Probablemente los etarras piensen que si el gobierno de Rodríguez Zapatero puso el freno en el proceso fue por miedo a perder el poder; que a poco que se le exponga a una nueva etapa de atentados este Gobierno volverá a mostrarse dispuesto a negociar, y negociar sobre política. Por otro lado, de acuerdo con la situación y los actuales intereses de los terroristas los atentados deberían aumentar en frecuencia y letalidad. ETA no puede seguir manteniendo un perfil bajo. Ahora que ya no se negocia (aunque tal vez se siga hablando... de vez en cuando...), deben volver a los atentados para no perder presencia en los medios de comunicación (y, por consiguiente) en la agenda política. Como decían los viejos anarquistas, el terrorismo es la propaganda por el hecho (el hecho de la violencia, se entiende). Pero los atentados sin víctimas sólo pueden satisfacer esa función publicitaria por un tiempo limitado. La violencia es como el ruido; si se quiere usar para llamar la atención debe aumentarse paulatinamente; de otro modo, la gente se acostumbra. Además, matar es útil para elevar la moral de las “bases”.

Respecto a sus capacidades, ETA sigue sin estar en su mejor momento pero ha logrado una cierta recuperación. Sus filas se han renovado nutriéndose de las huestes de la kale borroka. Los nuevos militantes tienen menos preparación militar pero están habituados a la violencia y muchos de ellos mantienen un estatus legal, lo que trae amplias ventajas operativas: movilidad, menos información que aportar en caso de detención, etc. Al parecer, muchos de esos militantes legales están siendo integrados en comandos que se encuentran sujetos a la dirección de parejas de liberados, veteranos de la organización que se encargan de transmitir órdenes de la cúpula, de instruirles y ayudarles a atentar. Por su parte, se han recuperado para la lucha algunos antiguos líderes que se encontraban refugiados en países iberoamericanos mientras los liberados y máximos dirigentes de ETA han añadido un nuevos escondites al tradicional santuario francés: Portugal.
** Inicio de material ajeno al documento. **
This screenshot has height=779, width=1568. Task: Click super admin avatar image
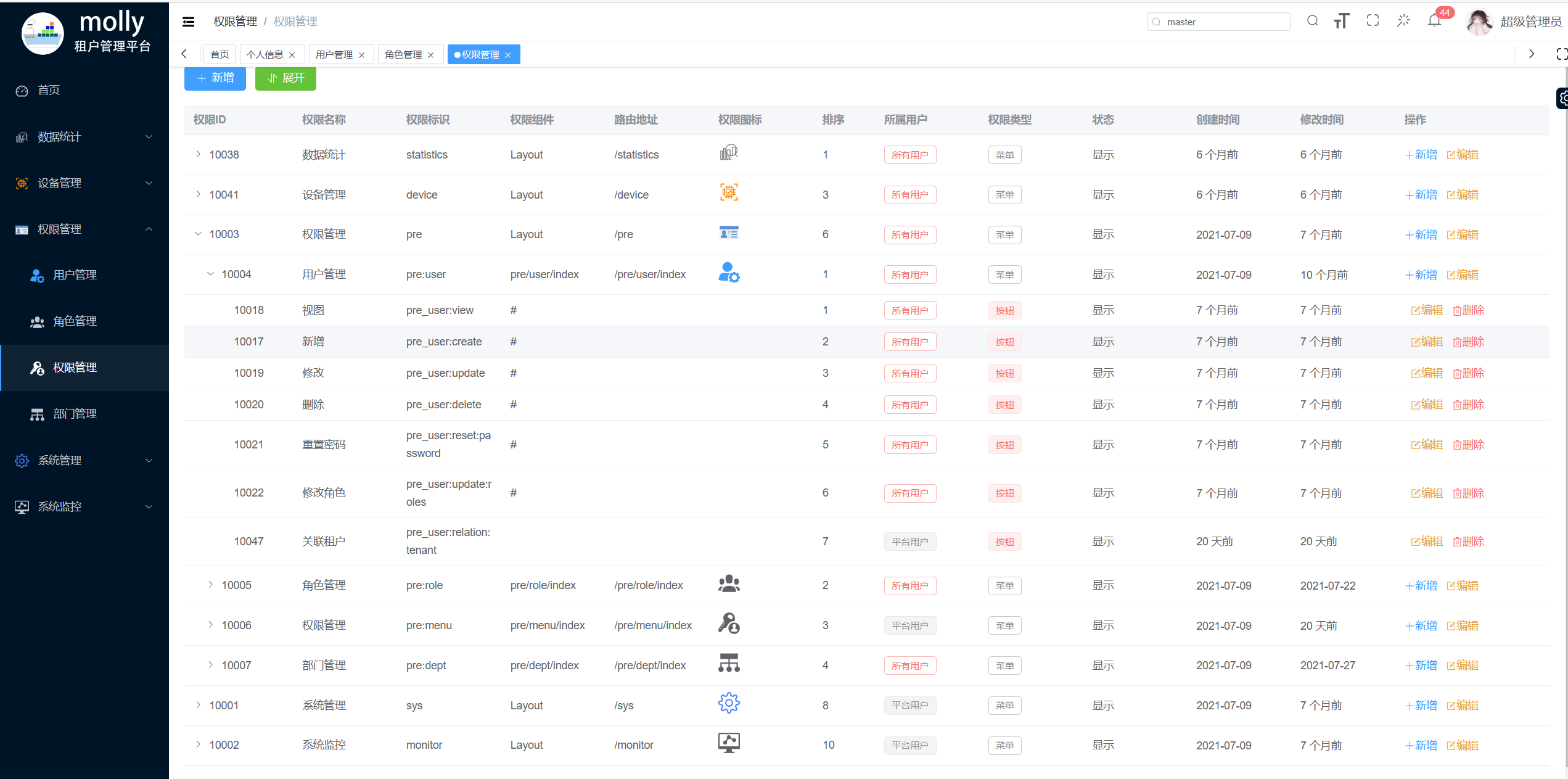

De momento, la mayoría de los últimos atentados han sido dirigidos contra miembros de las fuerzas y cuerpos de seguridad del Estado, particularmente de la esforzada Guardia Civil. Se piensa que estas víctimas son “más tolerables” para ciertos sectores de la población vasca y de la española. No es descabellado suponer que el asesinato del ex concejal Isaías Carrasco pocos días antes de las últimas elecciones generales buscaba efectos políticos específicos: enviar una señal intimidante al gobierno, vengarse por el incumplimiento de lo prometido en la negociación y, sin embargo, ayudar también a la continuidad del PSOE al frente del Estado. Sea como fuere, la vuelta al asesinato de civiles y representantes políticos es sólo cuestión de tiempo. En medio de este panorama el gobierno trata de escenificar un cambio de actitud, vuelve a reclamar la unidad de los demócratas y los partidos opositores asienten porque no hay otro remedio. Los funcionarios de Interior persiguen con ahínco a los terroristas y se ha reforzado la actividad judicial en este mismo sentido. Con el cadáver caliente de la última víctima mortal se ha firmado en el Congreso un texto que compromete a los firmantes, fuerzas parlamentarias (incluida el PNV) y otros agentes sociales, a «a combatir con coraje y fortaleza democrática a la organización terrorista ETA, hasta derrotarla definitivamente a través de la fuerza exclusiva del Estado de Derecho». Sin embargo, ni siquiera este papel ha logrado despejar algunas dudas razonables sobre cómo se afrontará realmente la nueva escalada violenta de ETA. Tras ensayarse la pantomima de las “mociones éticas” ANV sigue ocupando cargos y responsabilidades institucionales en el País Vasco. Aún está por ver si el nuevo discurso de firmeza institucional va en serio, aunque debería.